A titre subsidiaire, la décision attaquée retient que le comportement du recourant serait contraire à la bonne foi. Selon la jurisprudence précitée (cf. supra consid. 3a), un tel comportement ne peut éventuellement être retenu qu’après que le recourant a eu effectivement connaissance de l’existence de la décision attaquée. Or, sur ce point, la décision attaquée ne peut être suivie lorsqu’elle fait grief au recourant de ne pas avoir agi rapidement. En effet, lorsqu’il a eu connaissance de la procédure pénale ouverte à son encontre, le recourant a rapidement contacté le CSR puis l’autorité intimée pour obtenir les documents ayant donné lieu à celle-ci. Le CSR lui a indiqué qu’il avait détruit son dossier; quant à l’autorité intimée, elle n’a pas donné suite à son e-mail. On ne saurait dès lors faire grief au recourant d’avoir cherché à obtenir les informations sur l’origine de la procédure pénale en cherchant à consulter le dossier pénal. Le 10 juillet 2025, le recourant s’est à nouveau adressé à l’autorité intimée qui lui a fourni le 29 juillet 2025 une copie de la décision de restitution du 9 juillet 2014. Ce n’est donc qu’à cette date que le recourant a eu effectivement connaissance de la décision ordonnant la restitution des prestations sociales.

Il apparaît donc que le recours formé le 16 août 2025 auprès de l’autorité intimée l’a été en temps utile.

Le grief du recourant s’avère donc bien fondé.

4.                      Pour les motifs qui précèdent, le recours doit être admis et la décision attaquée annulée, la cause étant renvoyée à l’autorité intimée pour qu’elle examine le recours sur le fond. Il appartiendra notamment à cette dernière de statuer sur la requête de suspension de la cause jusqu’à droit connu sur la procédure pénale en cours ainsi que sur la question de la prescription soulevée par le recourant. Il n’y a pas lieu de percevoir un émolument vu le sort du recours (art. 49 LPA-VD). Le recourant obtenant gain de cause avec l’assistance d’un mandataire professionnel, il a droit à une indemnité à titre de dépens qui sera mise à la charge de l’Etat de Vaud (art. 55 LPA-VD).

Par ces motifs la Cour de droit administratif et public

du Tribunal cantonal arrête:

I.                       Le recours est admis.

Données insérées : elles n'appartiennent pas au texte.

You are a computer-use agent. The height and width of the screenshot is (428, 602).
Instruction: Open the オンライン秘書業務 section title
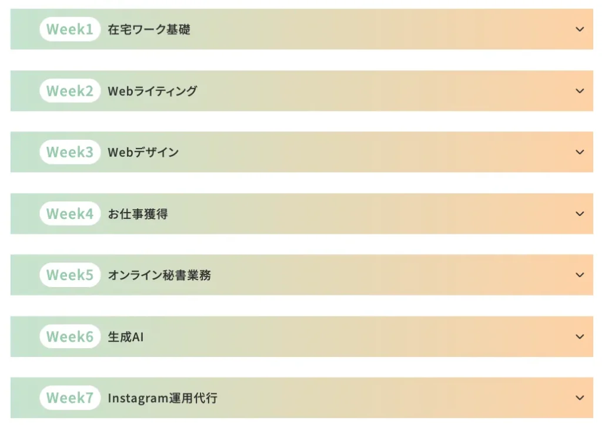coord(159,275)
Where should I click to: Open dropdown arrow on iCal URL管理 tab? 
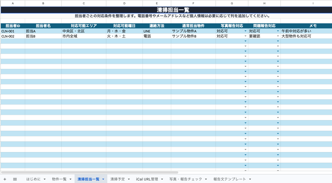click(x=162, y=179)
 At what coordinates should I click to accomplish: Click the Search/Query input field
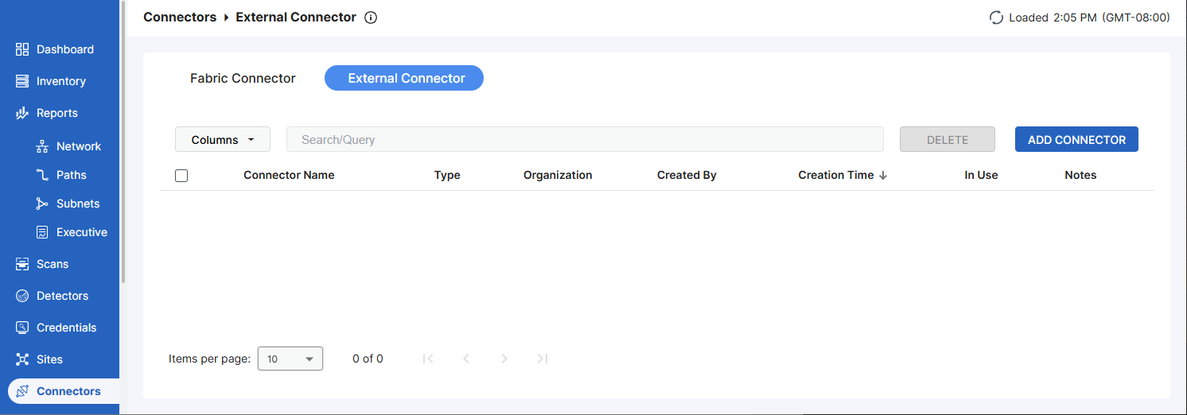[585, 139]
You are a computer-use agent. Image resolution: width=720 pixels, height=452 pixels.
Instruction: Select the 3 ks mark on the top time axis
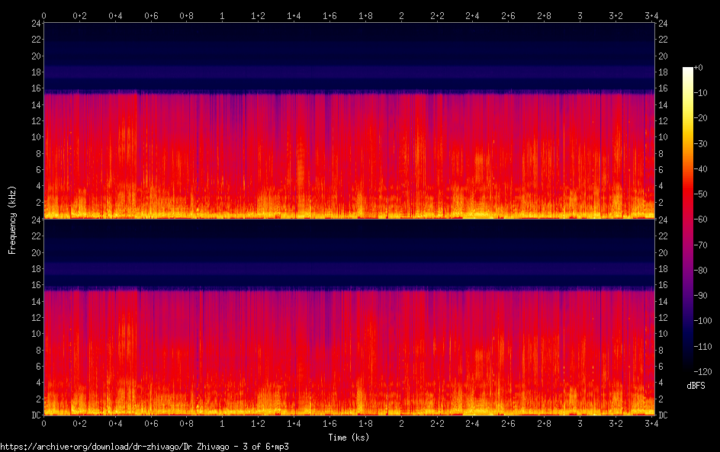tap(580, 15)
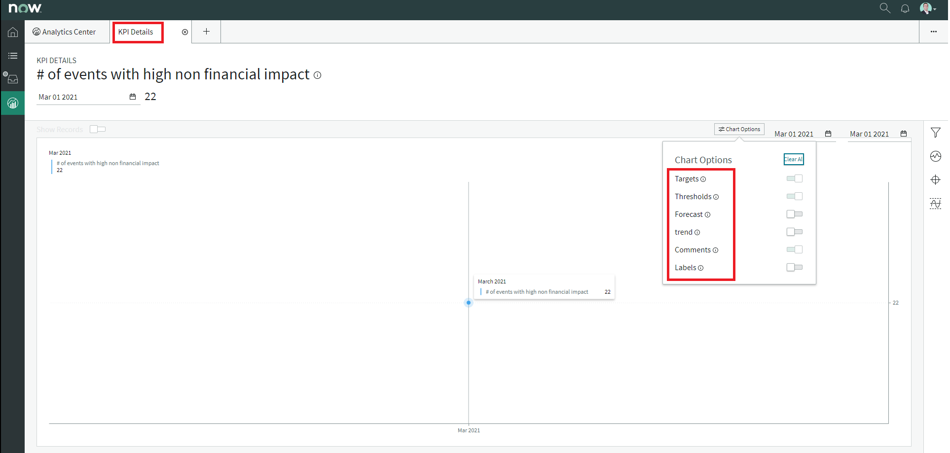Open the notifications bell
Image resolution: width=950 pixels, height=453 pixels.
[905, 8]
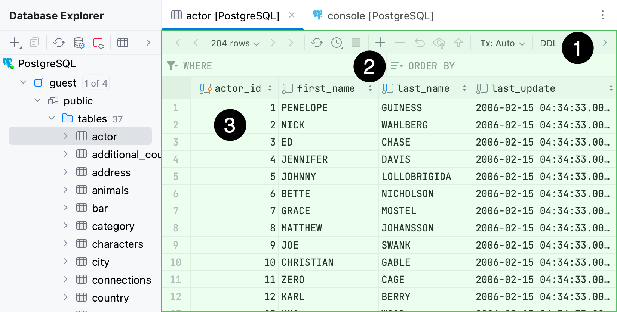
Task: Click the Delete row minus icon
Action: [x=400, y=43]
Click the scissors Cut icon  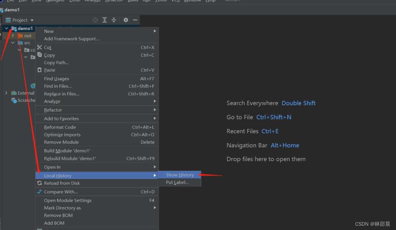(39, 47)
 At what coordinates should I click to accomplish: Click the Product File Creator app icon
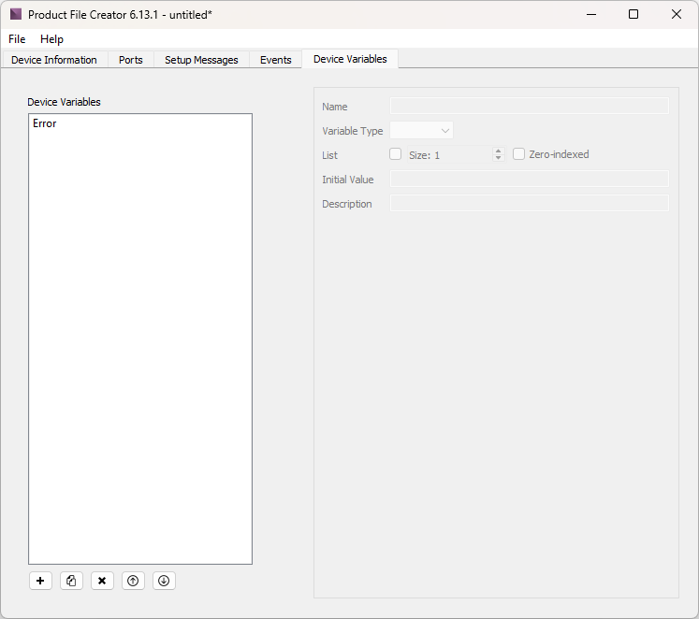16,15
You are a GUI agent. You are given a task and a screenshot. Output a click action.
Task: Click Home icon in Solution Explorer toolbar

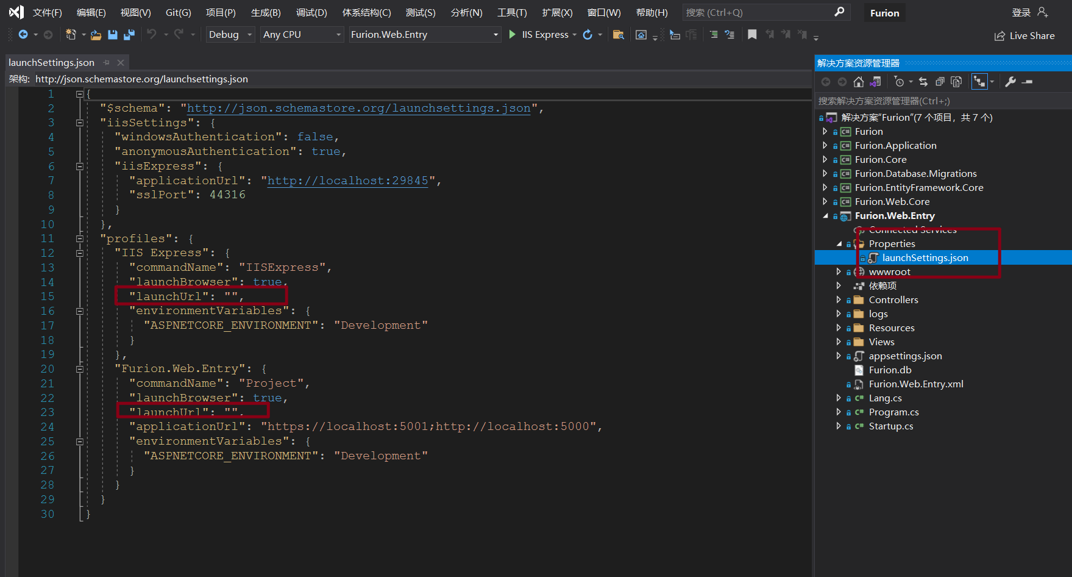click(x=859, y=82)
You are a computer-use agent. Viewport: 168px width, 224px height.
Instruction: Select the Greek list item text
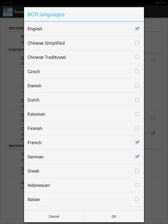(x=33, y=171)
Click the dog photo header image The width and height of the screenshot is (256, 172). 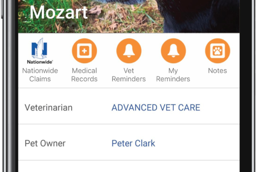(129, 16)
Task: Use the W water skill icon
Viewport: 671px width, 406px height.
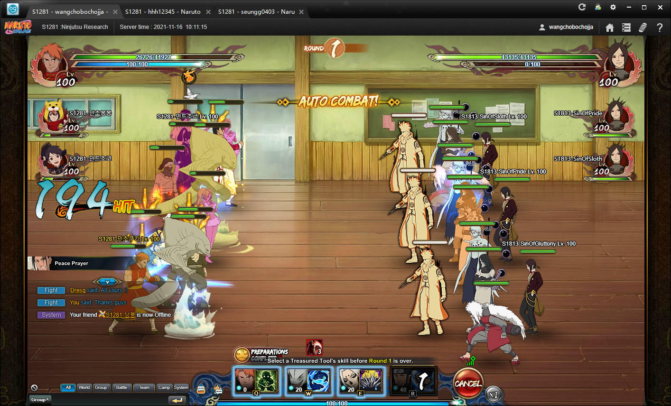Action: click(308, 381)
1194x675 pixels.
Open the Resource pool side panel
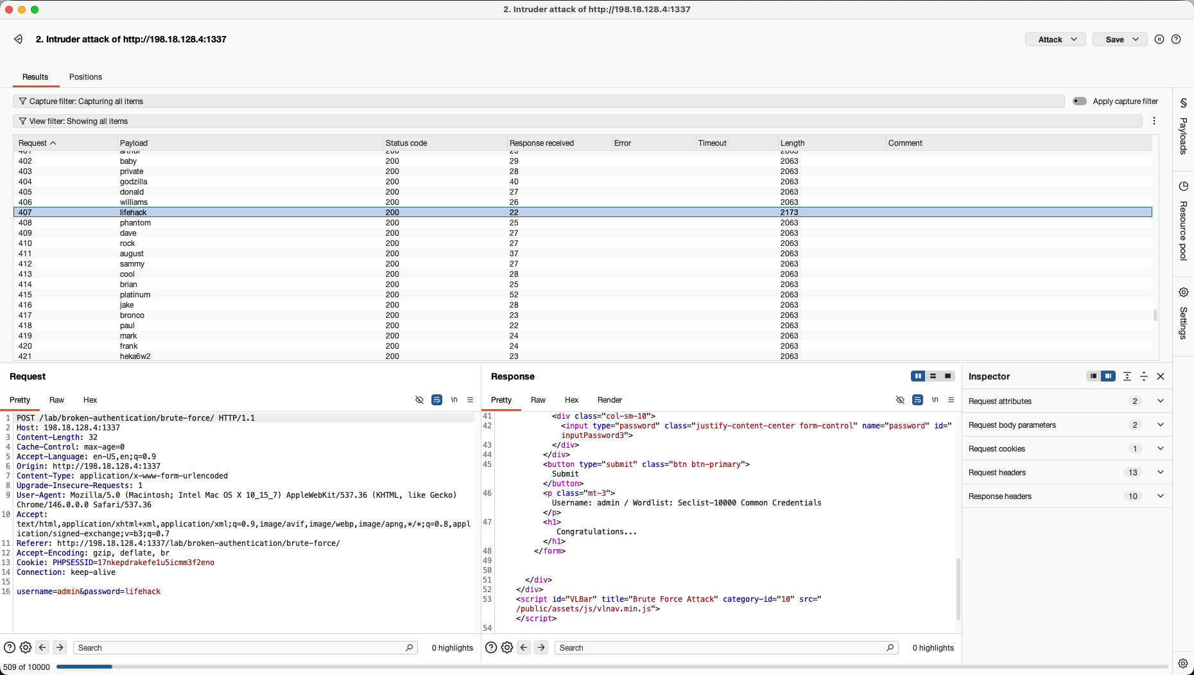[x=1183, y=221]
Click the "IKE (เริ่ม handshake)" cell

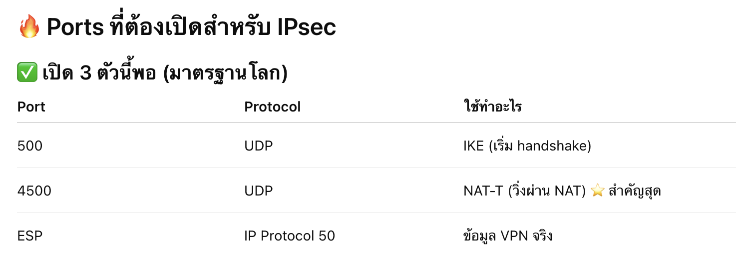point(527,146)
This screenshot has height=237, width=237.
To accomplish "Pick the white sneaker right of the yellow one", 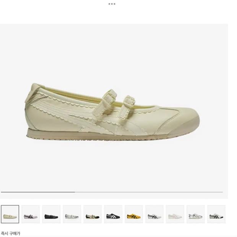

II.                      La décision de la Direction générale de la cohésion sociale du 6 octobre 2025 est annulée, la cause lui étant renvoyée dans le sens des considérants.

III.                    Il n’est pas perçu d’émolument.

IV.                    L’Etat de Vaud, par l’intermédiaire de la Direction générale de la cohésion sociale, versera à A.________ une indemnité de 1'000 (mille) francs à titre de dépens.

Lausanne, le 2 février 2026

Le président:                                                                                                  La greffière:   

Le présent arrêt est communiqué aux participants à la procédure.

Il peut faire l'objet, dans les trente jours suivant sa notification, d'un recours au Tribunal fédéral (Tribunal fédéral suisse, Schweizerhofquai 6, 6004 Lucerne). Le recours s'exerce conformément aux articles 40 ss et 95 ss de la loi du 17 juin 2005 sur le Tribunal fédéral (LTF - RS 173.110). Il doit être rédigé dans une langue officielle, indiquer les conclusions, les motifs et les moyens de preuve, et être signé. Les motifs doivent exposer succinctement en quoi l’acte attaqué viole le droit. Les pièces invoquées comme moyens de preuve doivent être jointes au mémoire, pour autant qu’elles soient en mains de la partie ; il en va de même de la décision attaquée.